Azuma's_inequality

Azuma's inequality

Add article description

In probability theory, the Azuma–Hoeffding inequality (named after Kazuoki Azuma and Wassily Hoeffding) gives a concentration result for the values of martingales that have bounded differences.

Suppose $\{X_{k}:k=0,1,2,3,\dots \}$ is a martingale (or super-martingale) and

|X_{k}-X_{k-1}|\leq c_{k},\,

almost surely.
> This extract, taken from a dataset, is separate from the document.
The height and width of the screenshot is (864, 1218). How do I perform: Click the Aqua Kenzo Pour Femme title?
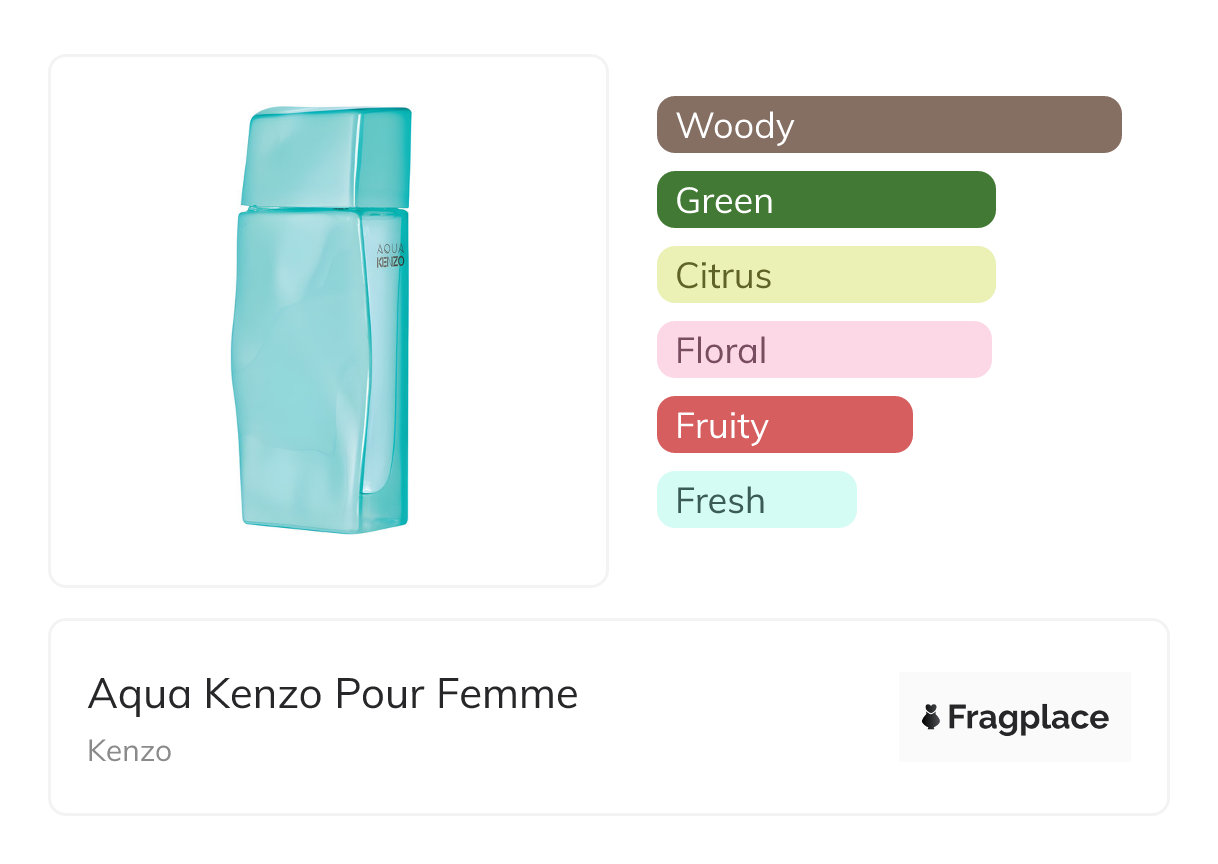(333, 694)
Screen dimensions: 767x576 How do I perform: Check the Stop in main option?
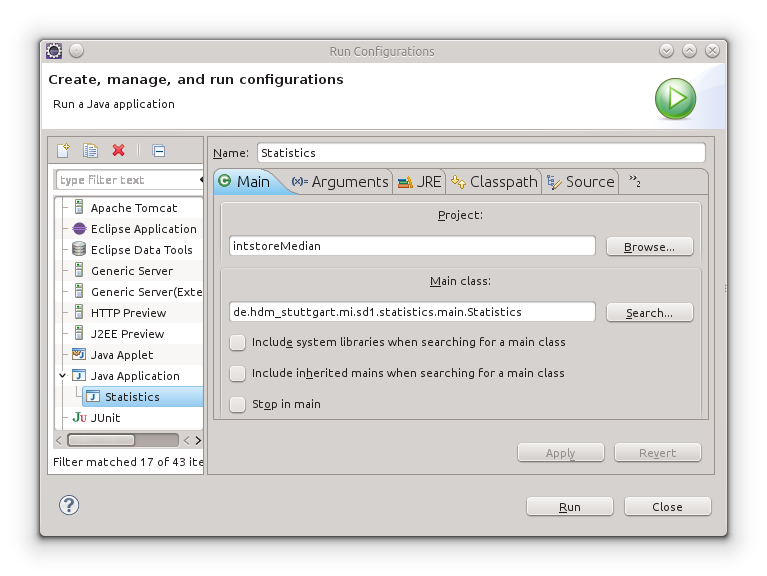click(x=237, y=404)
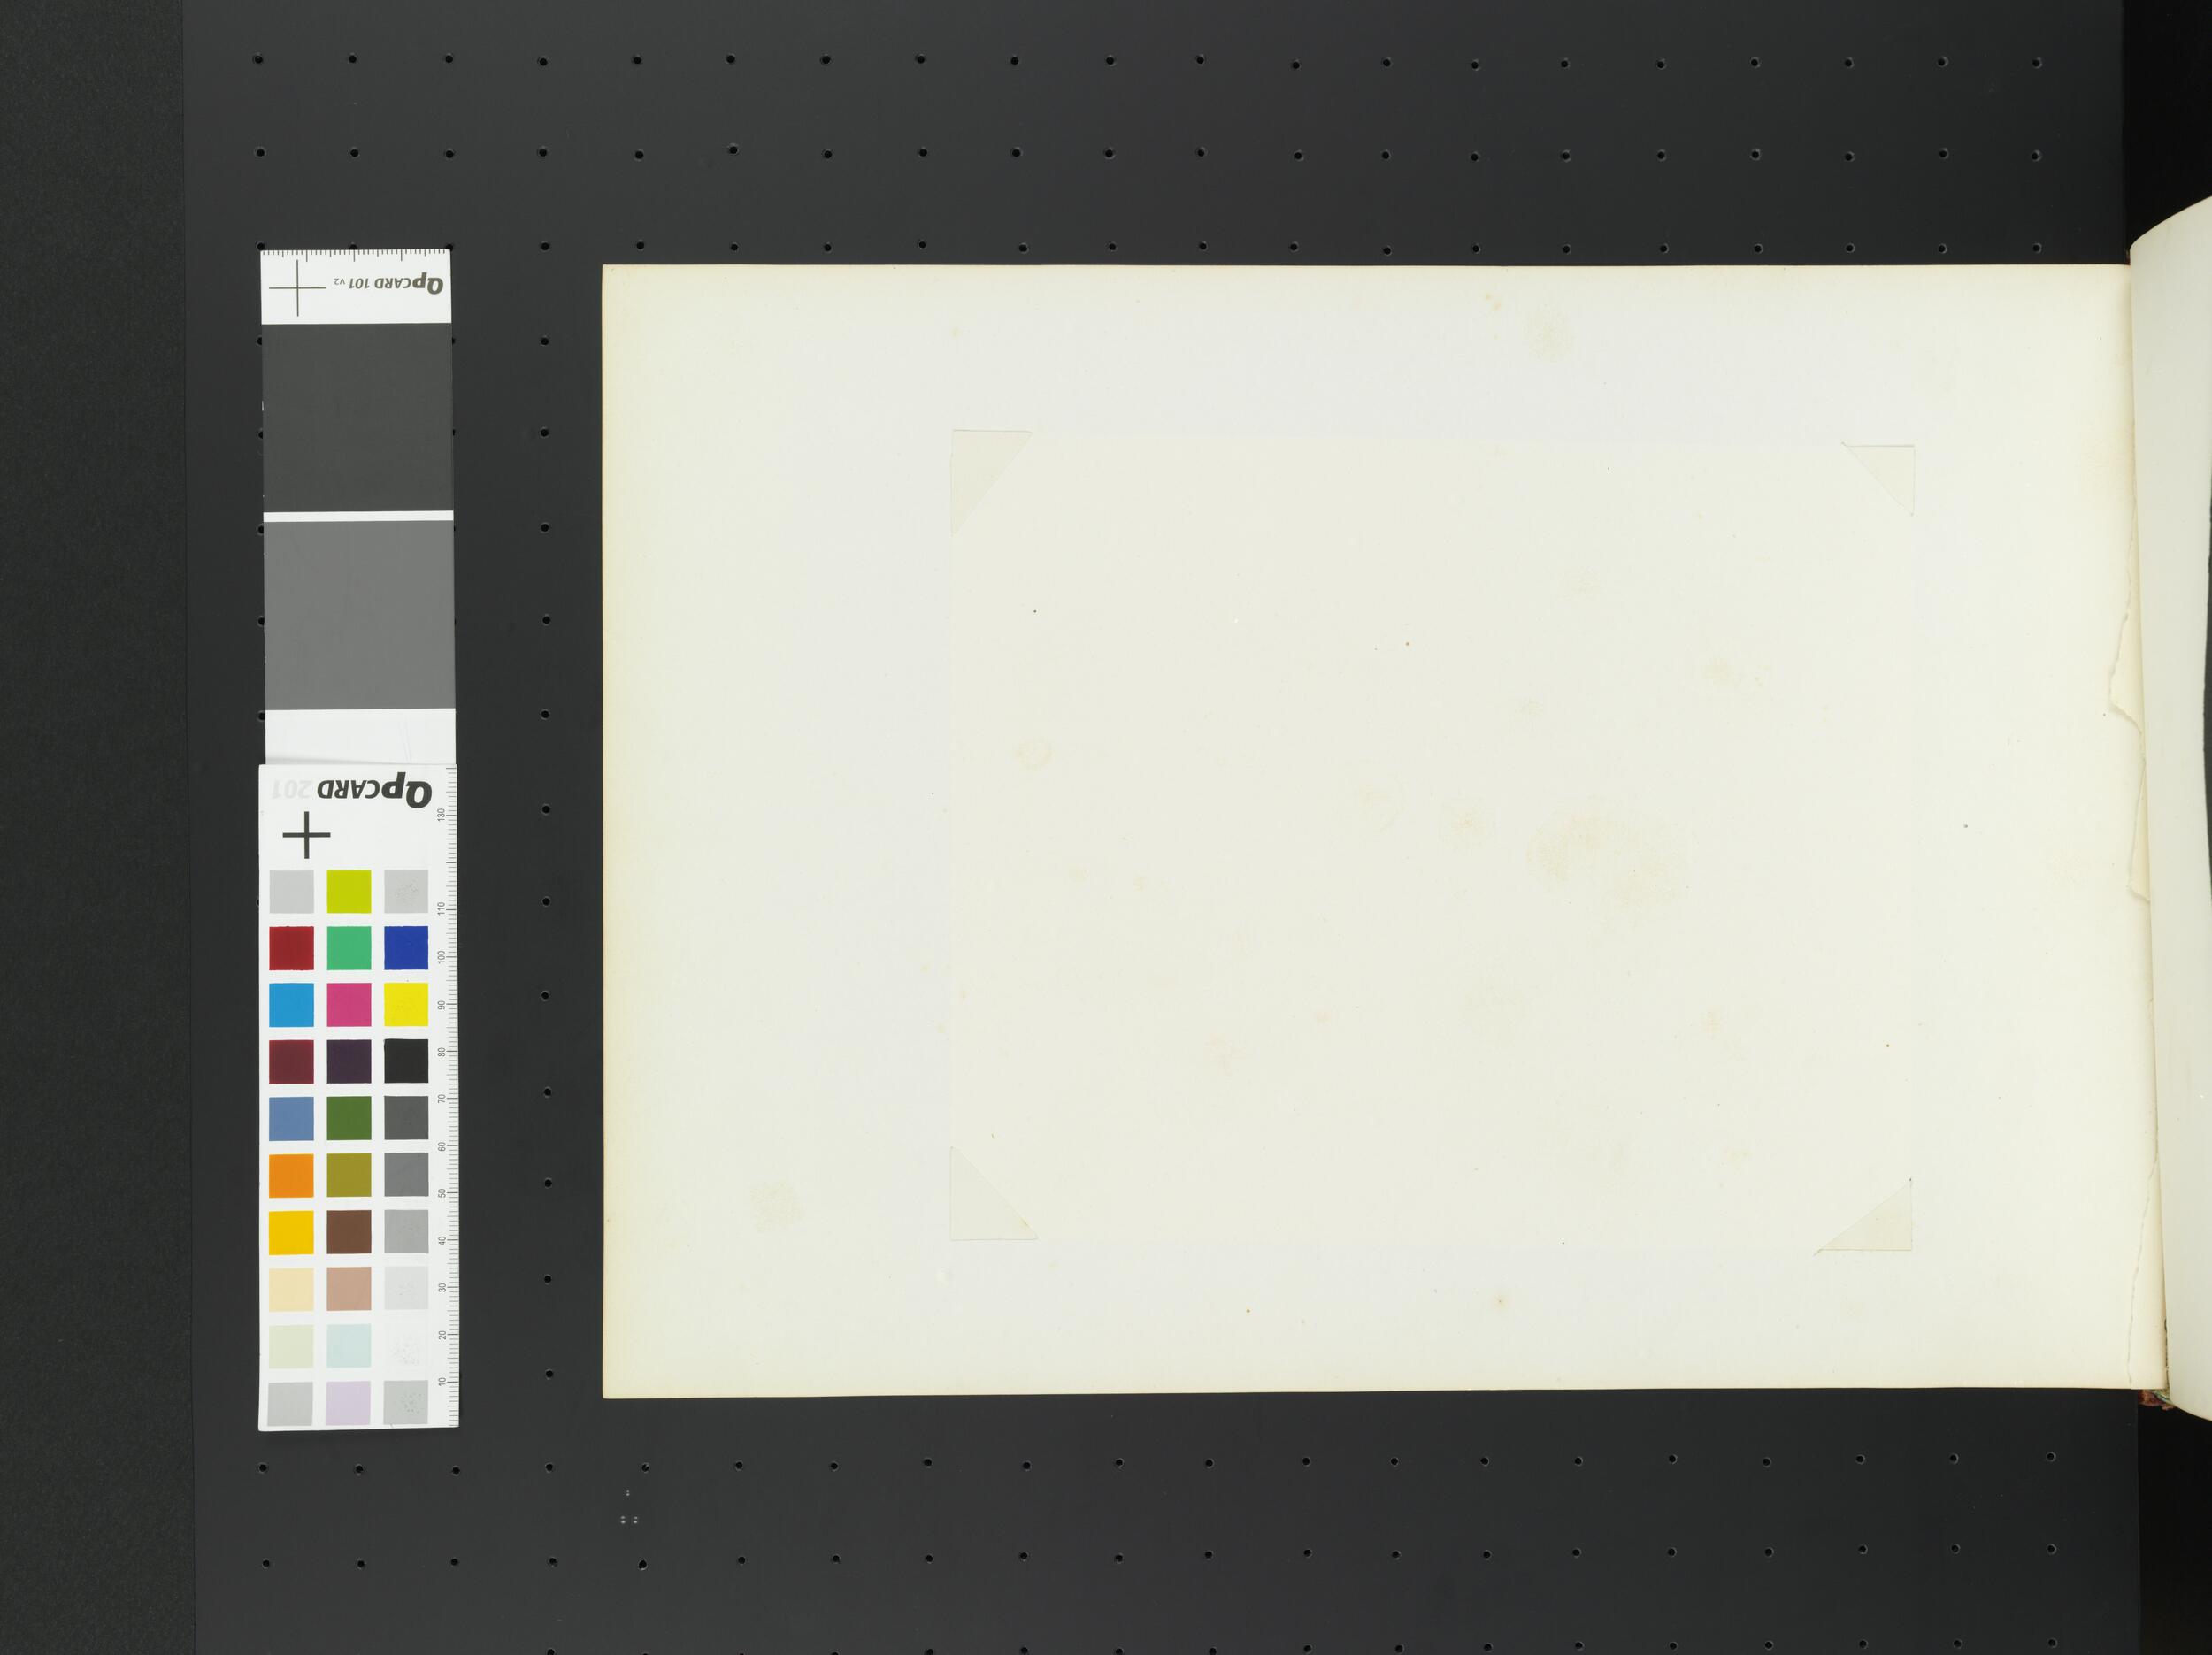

Then for all positive integers N and all positive reals $\epsilon$ ,

{\text{P}}(X_{N}-X_{0}\geq \epsilon )\leq \exp \left({-\epsilon ^{2} \over 2\sum _{k=1}^{N}c_{k}^{2}}\right).

And symmetrically (when X_k is a sub-martingale):

{\text{P}}(X_{N}-X_{0}\leq -\epsilon )\leq \exp \left({-\epsilon ^{2} \over 2\sum _{k=1}^{N}c_{k}^{2}}\right).

If X is a martingale, using both inequalities above and applying the union bound allows one to obtain a two-sided bound:

{\text{P}}(|X_{N}-X_{0}|\geq \epsilon )\leq 2\exp \left({-\epsilon ^{2} \over 2\sum _{k=1}^{N}c_{k}^{2}}\right).

A general form of Azuma's inequality

Limitation of the vanilla Azuma's inequality

Note that the vanilla Azuma's inequality requires symmetric bounds on martingale increments, i.e. $-c_{t}\leq X_{t}-X_{t-1}\leq c_{t}$ . So, if known bound is asymmetric, e.g. $a_{t}\leq X_{t}-X_{t-1}\leq b_{t}$ , to use Azuma's inequality, one need to choose $c_{t}=\max(|a_{t}|,|b_{t}|)$ which might be a waste of information on the boundedness of $X_{t}-X_{t-1}$ . However, this issue can be resolved and one can obtain a tighter probability bound with the following general form of Azuma's inequality.

Statement

Let $\left\{X_{0},X_{1},\cdots \right\}$ be a martingale (or supermartingale) with respect to filtration $\left\{{\mathcal {F}}_{0},{\mathcal {F}}_{1},\cdots \right\}$ . Assume there are predictable processes $\left\{A_{0},A_{1},\cdots \right\}$ and $\left\{B_{0},B_{1},\dots \right\}$ with respect to $\left\{{\mathcal {F}}_{0},{\mathcal {F}}_{1},\cdots \right\}$ , i.e. for all $t$ , $A_{t},B_{t}$ are ${\mathcal {F}}_{t-1}$ -measurable, and constants $0<c_{1},c_{2},\cdots <\infty$ such that

A_{t}\leq X_{t}-X_{t-1}\leq B_{t}\quad {\text{and}}\quad B_{t}-A_{t}\leq c_{t}

almost surely. Then for all $\epsilon >0$ ,

{\text{P}}(X_{n}-X_{0}\geq \epsilon )\leq \exp \left(-{\frac {2\epsilon ^{2}}{\sum _{t=1}^{n}c_{t}^{2}}}\right).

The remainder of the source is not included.